Wednesday, January 10, 2024

The Daredevil (1972)



          Watching The Daredevil, it’s tricky to parse whether the people involved with the project thought they were making a real movie. On the surface, the story of a stock-car racer whose life unravels after his involvement with a crash that kills another racer is a compendium of high-velocity episodes, from daytime races to nighttime chases. Yet the picture also tries, weakly, to present a character study of its self-destructive protagonist, a nasty jerk who treats everyone he meets with contempt. As a result, it’s hard to determine the intended audience for this thing. By the time this picture was made, the drive-in demographic’s appetite for stories about hard-charging rebels sticking it to the man was well-established, and The Daredevil does not scratch that itch. Similarly, downbeat tales of everyday people meeting grim fates for the temerity of expressing individualism were familiar to devotees of arty counterculture cinema, but The Daredevil lacks the sophistication needed to satiate that appetite. And while some distinctive flicks found a sweet spot between these extremes—the previous year’s Vanishing Point comes to mind—that’s yet another niche into which The Daredevil does not fit. For all these reasons and more, The Daredevil deserves its obscurity. Bad ’70s cinema gets much worse than this, but The Daredevil neither tries to do enough nor excels at what it actually attempts.
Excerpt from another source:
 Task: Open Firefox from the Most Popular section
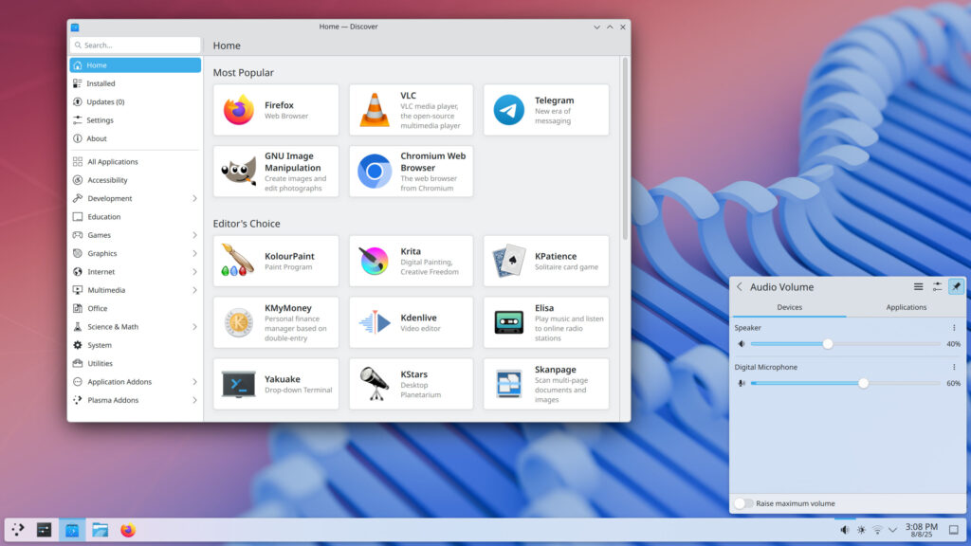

          Faded ’40s/’50s he-man actor George Montgomery plays Paul Tunney, an asshole with a winning record on the Southern stock-car circuit. Returning to his home track, he faces off for the first time against a Black racer, who dies during the event. (Adding to his charm, Paul is casually racist.) The dead man’s sister, Carol (Gay Perkins), puts a sort of hex on Paul, who starts losing races not long after the fatality. Then Paul starts a distasteful involvement with Julie (played by ’50s pinup Terry Moore) even though Julie is dating Paul’s friend Huck (Bill Kelly), a one-armed mechanic. Once Paul’s racing career hits the skids, he takes a gig running drugs for a local crime boss. These slender threads intertwine predictably as the picture zooms toward its bummer climax. Had the premise of Robert Walsh’s script found its way to a more adept filmmaking team and stronger actors, The Daredevil could have become something interesting—not only is the downward spiral of the leading character a serviceable plot device, but developing the idea of Carol employing supernatural means to exact revenge could have lent novelty to the endeavor. As is, the picture is a cheap-looking affair riddled with flat dialogue, stilted performances, unpleasant characters, and way too much stock footage.